Renton Laidlaw, the 2002 recipient of the PGA of America's Lifetime Achievement Award in Journalism, has covered golf for newspapers, magazines and as a TV commentator since 1959.

A Dan Jenkins Reader: His Best From the Sports Illustrated Vault
Born Fort Worth, Texas Home Forth Worth Age 82
Family Wife, June; daughter, Sally; sons Marty and Danny Idols John Lardner, Jim Murray, Damon Runyon, Red Smith
Journalism Writer and then sports editor, Fort Worth Press (1948-61); staff writer, Dallas Times Herald ('61-62); senior writer, SPORTS ILLUSTRATED ('62-84); contributor, Playboy ('85-90); writer-at-large, Golf Digest ('85-present); has written 20 books; memoir scheduled for 2013
Awards 1995 PGA Lifetime Achievement in Journalism Award; inducted into National Sportscasters and Sportswriters Hall of Fame in '96

By Walter Bingham
I had the good fortune of editing Dan Jenkins in golf and college football, much like driving a Rolls-Royce. He had an encyclopedic knowledge of both sports, and was able to rattle off names of every U.S. Open winner and the runners-up as well. Same with football's national champions.

He grew up cheering for Sammy Baugh, and as captain of the TCU golf team he got to play with Ben Hogan. Dan went to work for the Forth Worth Press and joined SPORTS ILLUSTRATED in 1962.

On deadline, Dan was quick and accurate. His wicked sense of humor often drew blood. Mocking Notre Dame's decision to cement the 1996 national championship by settling for a tie with Michigan State, Dan wrote that the Irish "tied one for the Gipper."

Feeling that Billy Casper had made too much a show of his Mormon religion during the 1969 Masters, Dan wrote, "Billy Casper and his good friend the Lord, strolled hand and hand through the valleys and pines of Augusta, stamping out petroleum-based pesticides."

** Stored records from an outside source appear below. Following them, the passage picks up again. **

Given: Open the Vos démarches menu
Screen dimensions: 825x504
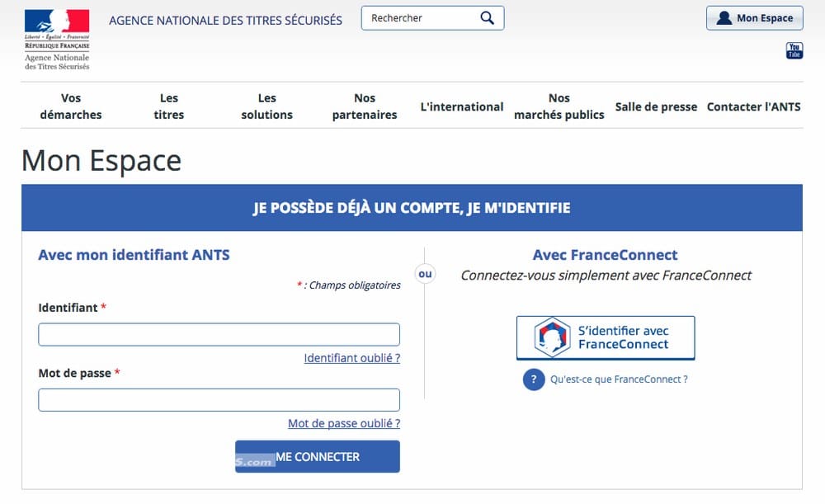Looking at the screenshot, I should (x=71, y=106).
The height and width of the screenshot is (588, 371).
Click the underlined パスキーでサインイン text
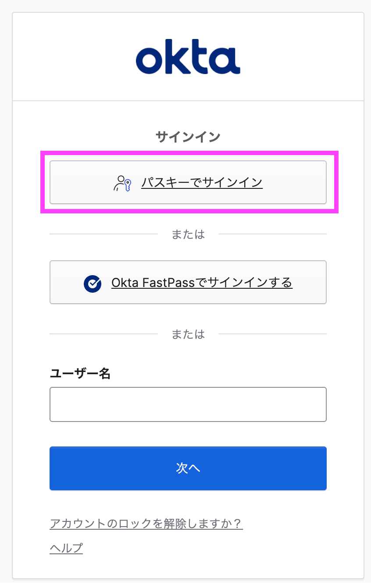(x=202, y=182)
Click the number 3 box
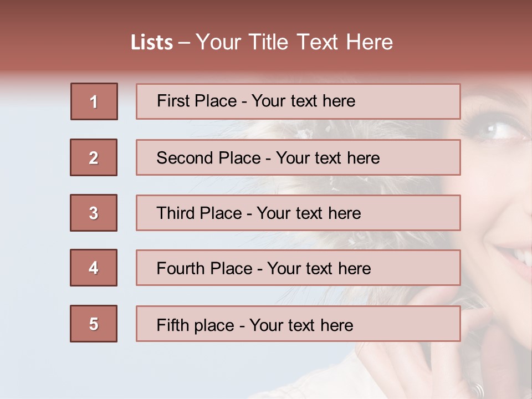Viewport: 532px width, 399px height. pos(94,213)
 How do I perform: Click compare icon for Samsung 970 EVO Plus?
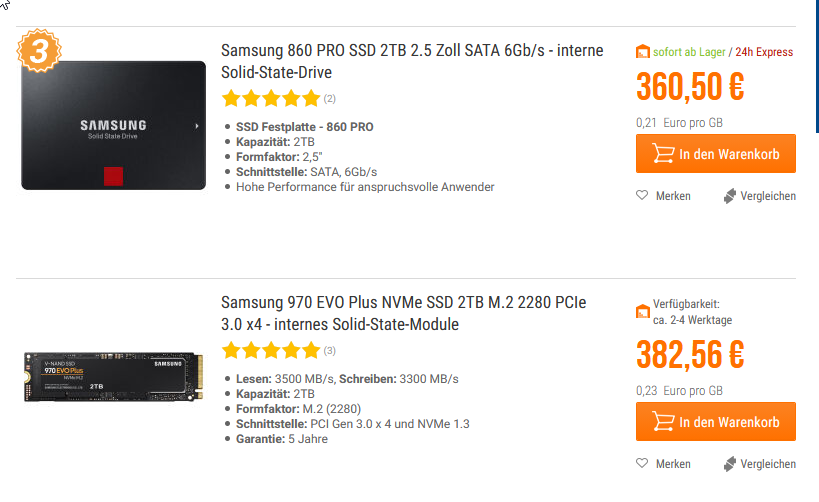coord(730,464)
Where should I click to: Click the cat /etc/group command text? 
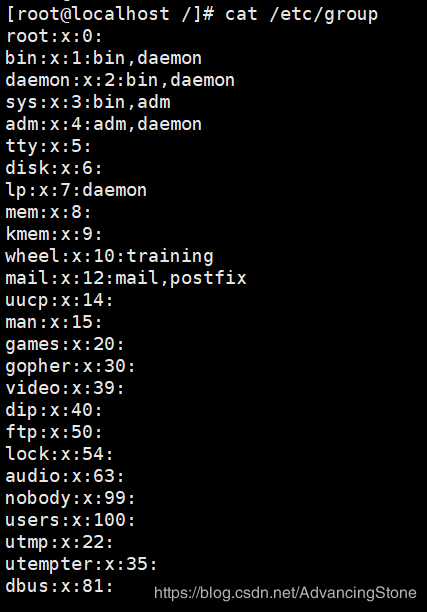tap(301, 14)
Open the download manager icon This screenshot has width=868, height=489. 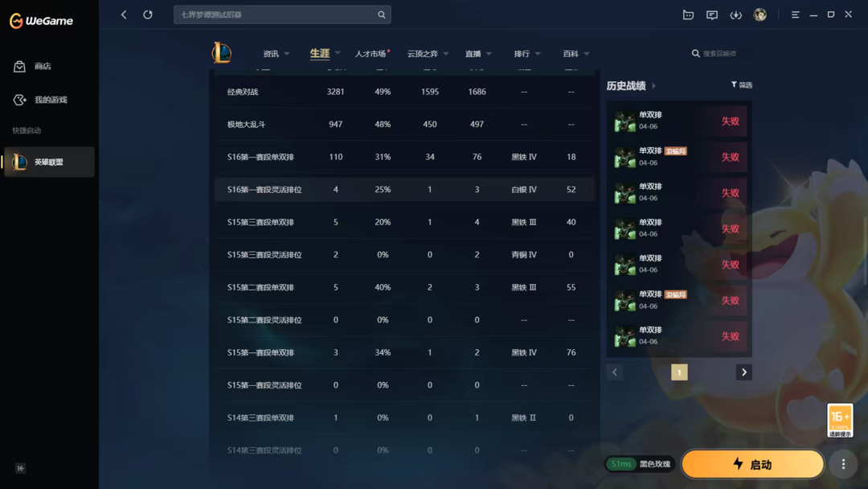735,14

Here is my favorite Jenkins story, which encapsulates the man. At the '86 Masters, after Jack Nicklaus's stunning comeback, Rick Reilly, sitting next to Dan, said, "Wow, have you ever had a story that's too big to write?" Without looking up from his typewriter, Dan said, "No."

Walter Bingham was an editor and writer at SI from 1995 to 2001 and is currently a special contributor for the magazine.